STATED EXERCISE: Pull out each line of the listing below that contains the string "menu". Match the case of the letters.

EXERCISE INPUTS:
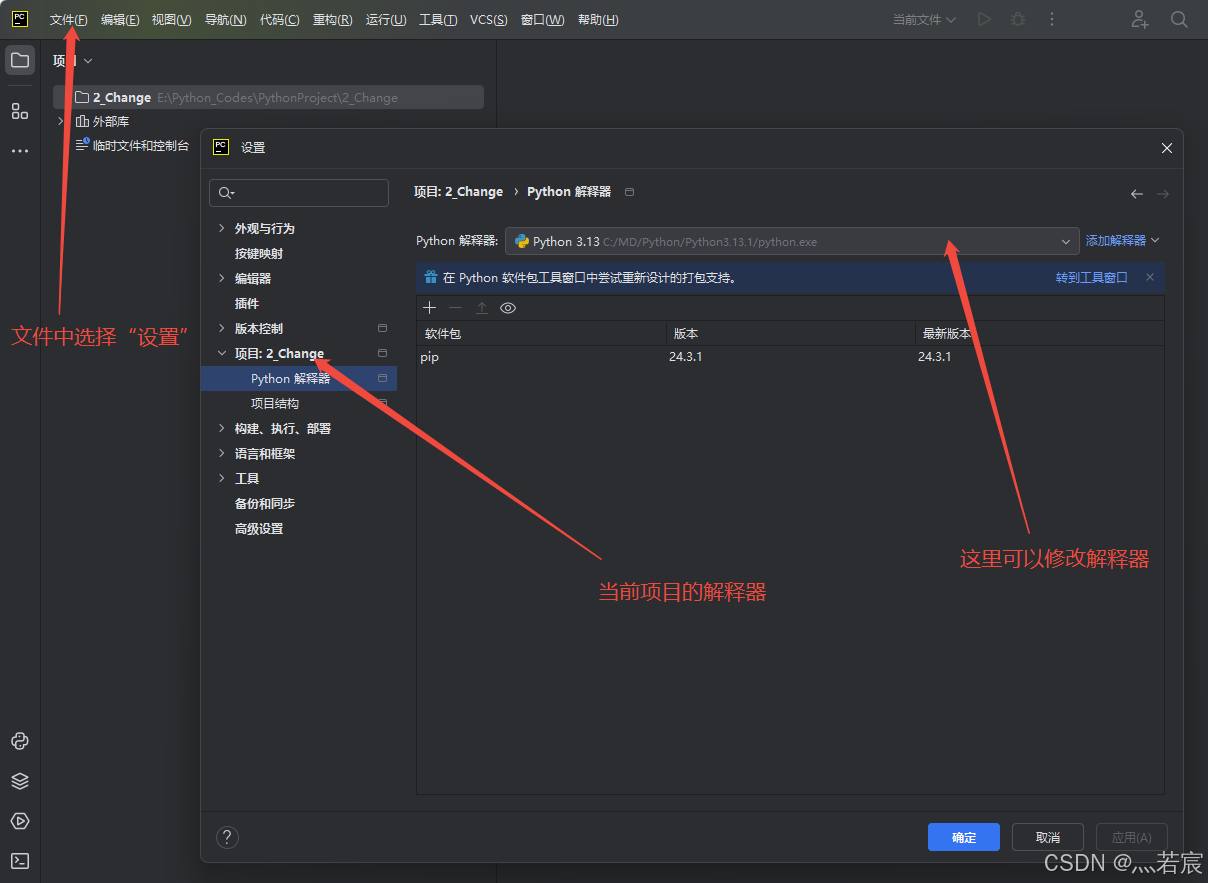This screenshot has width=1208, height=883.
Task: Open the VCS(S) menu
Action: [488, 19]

--

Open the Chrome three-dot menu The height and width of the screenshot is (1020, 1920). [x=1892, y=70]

--

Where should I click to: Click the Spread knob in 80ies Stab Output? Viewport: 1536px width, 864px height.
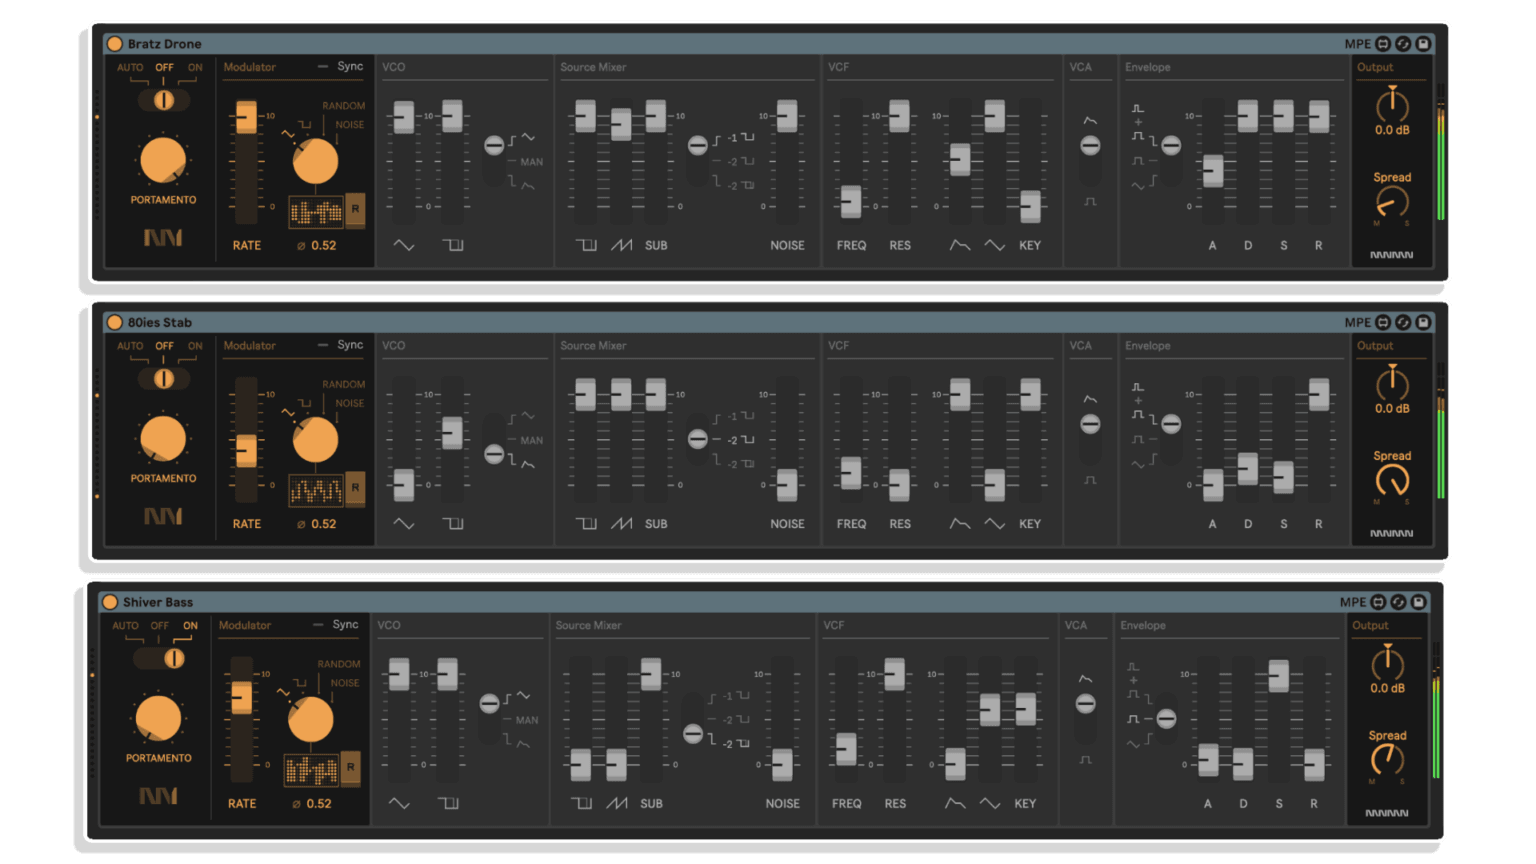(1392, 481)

THE RESPONSE:
Task: Open the VCS(S) menu
Open the Chrome three-dot menu The height and width of the screenshot is (1020, 1920). [x=1892, y=70]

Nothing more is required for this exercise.